§ **Short problem**
Please rewrite the records, swapping "Projects" for "Case Studies" and changing nothing else. Begin at the line that has "Screenshot is 1024x1718." and stop after the line that has "Cookie Policy (65, 1449)".

§ **Record list**
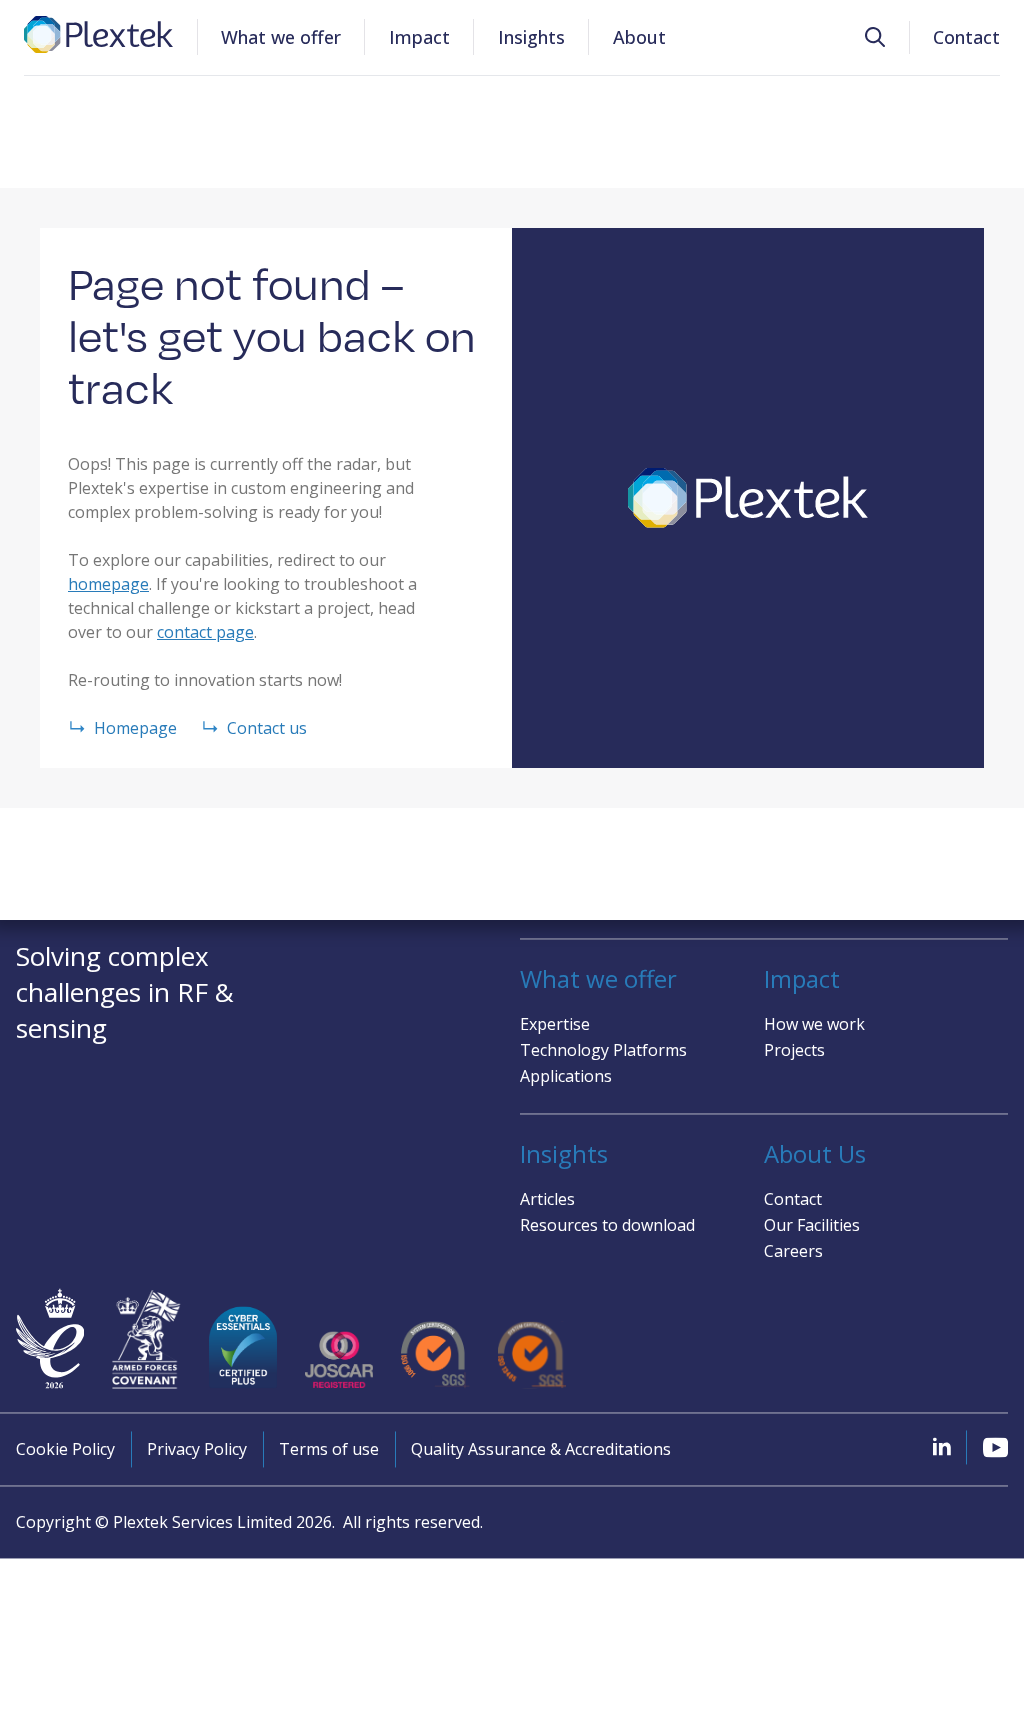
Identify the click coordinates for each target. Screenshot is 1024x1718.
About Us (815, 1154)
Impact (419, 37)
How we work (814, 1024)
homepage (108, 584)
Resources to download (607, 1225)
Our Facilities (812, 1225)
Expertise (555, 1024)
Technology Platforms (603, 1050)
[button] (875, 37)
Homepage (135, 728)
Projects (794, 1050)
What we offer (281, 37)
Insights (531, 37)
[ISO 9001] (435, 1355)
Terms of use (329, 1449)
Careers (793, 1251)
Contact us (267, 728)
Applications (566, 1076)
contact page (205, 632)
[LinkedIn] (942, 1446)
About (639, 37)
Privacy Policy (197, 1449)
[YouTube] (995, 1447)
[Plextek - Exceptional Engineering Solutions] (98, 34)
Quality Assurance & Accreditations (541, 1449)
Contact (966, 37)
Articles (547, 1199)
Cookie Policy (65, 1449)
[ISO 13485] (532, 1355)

...

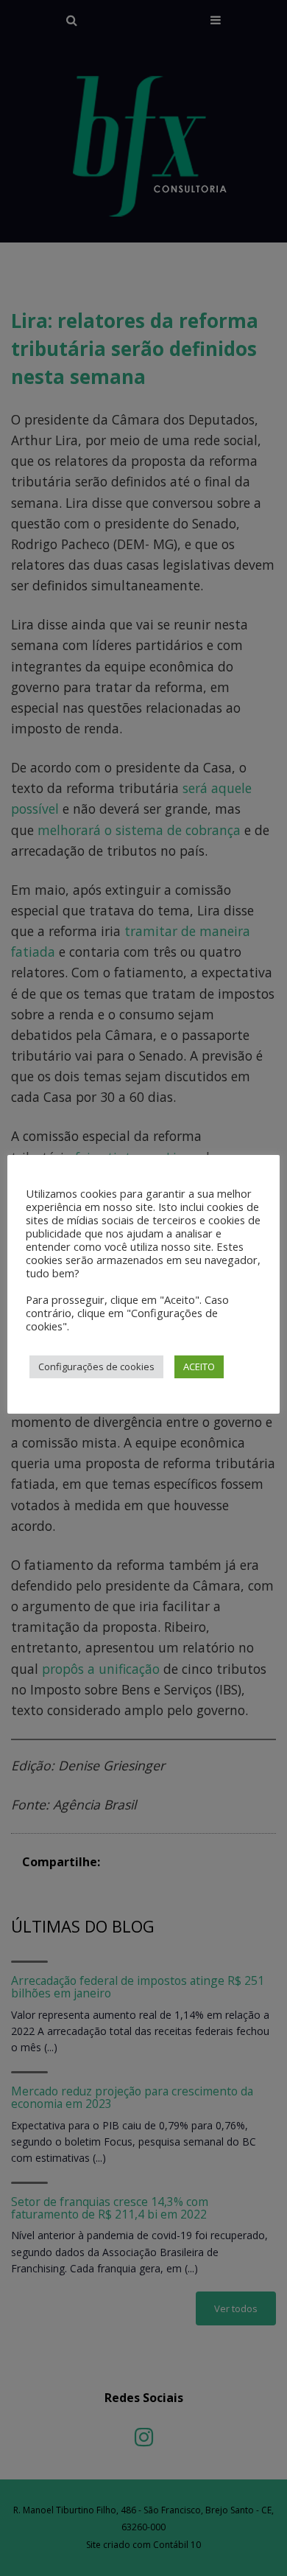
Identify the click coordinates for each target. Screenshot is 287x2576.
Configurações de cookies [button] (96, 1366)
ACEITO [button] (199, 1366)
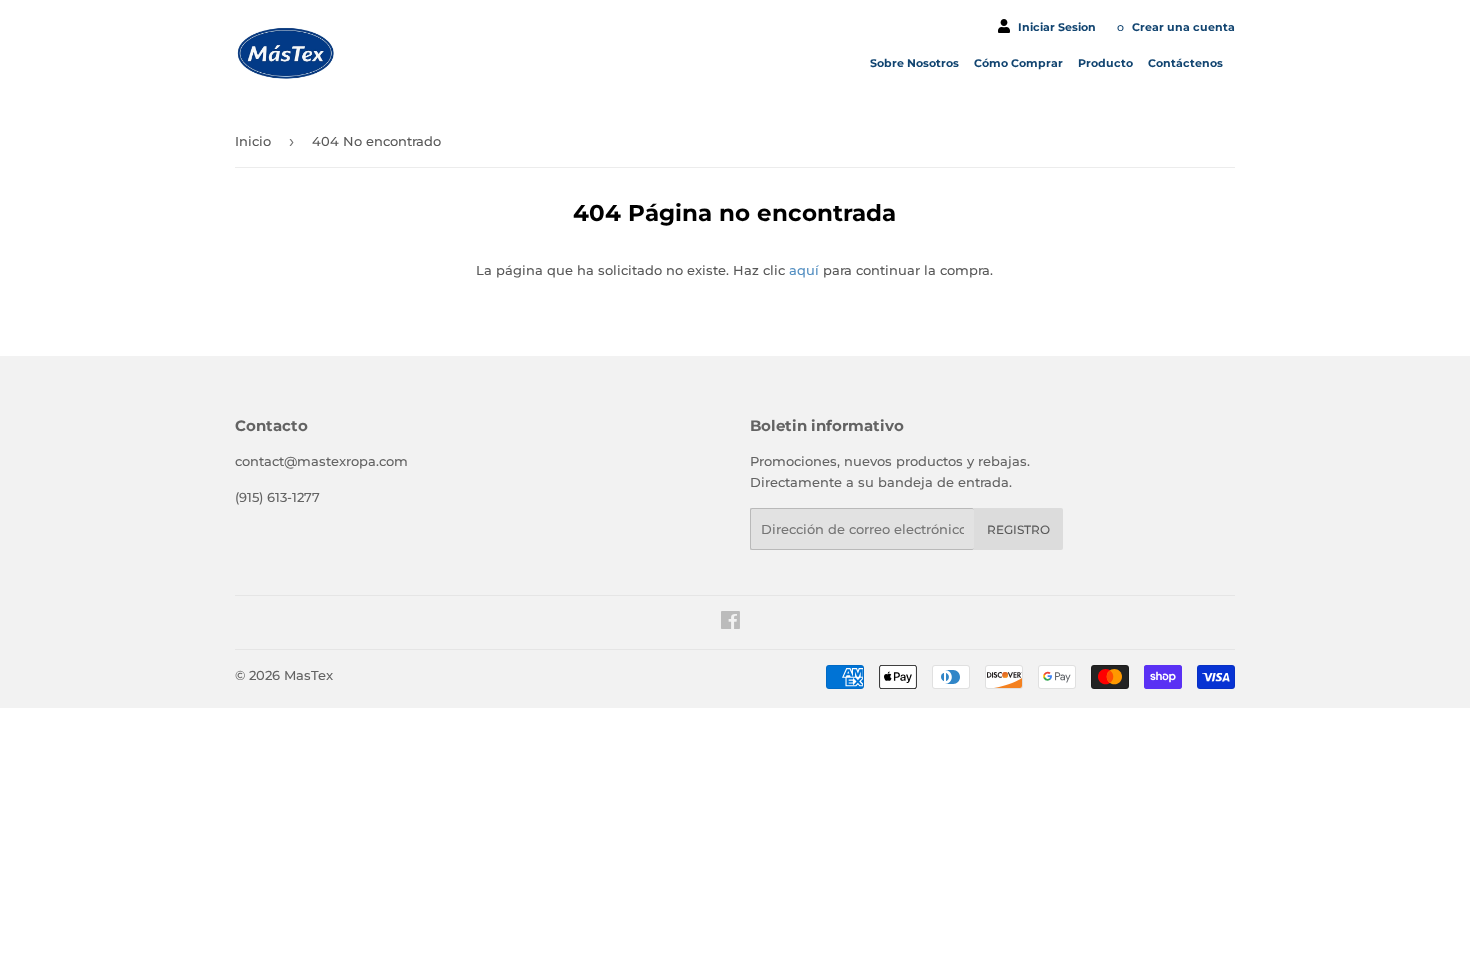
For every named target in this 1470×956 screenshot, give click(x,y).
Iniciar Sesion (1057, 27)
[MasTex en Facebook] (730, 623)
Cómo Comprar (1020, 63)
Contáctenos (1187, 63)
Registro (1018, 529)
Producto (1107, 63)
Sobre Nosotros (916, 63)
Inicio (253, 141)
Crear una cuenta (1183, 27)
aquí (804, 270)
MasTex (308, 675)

§ **The output**
Identify the click coordinates for each target. Screenshot is 1024x1718.
About Us (815, 1154)
Impact (419, 37)
How we work (814, 1024)
homepage (108, 584)
Resources to download (607, 1225)
Our Facilities (812, 1225)
Expertise (555, 1024)
Technology Platforms (603, 1050)
[button] (875, 37)
Homepage (135, 728)
Case Studies (794, 1050)
What we offer (281, 37)
Insights (531, 37)
[ISO 9001] (435, 1355)
Terms of use (329, 1449)
Careers (793, 1251)
Contact us (267, 728)
Applications (566, 1076)
contact page (205, 632)
[LinkedIn] (942, 1446)
About (639, 37)
Privacy Policy (197, 1449)
[YouTube] (995, 1447)
[Plextek - Exceptional Engineering Solutions] (98, 34)
Quality Assurance & Accreditations (541, 1449)
Contact (966, 37)
Articles (547, 1199)
Cookie Policy (65, 1449)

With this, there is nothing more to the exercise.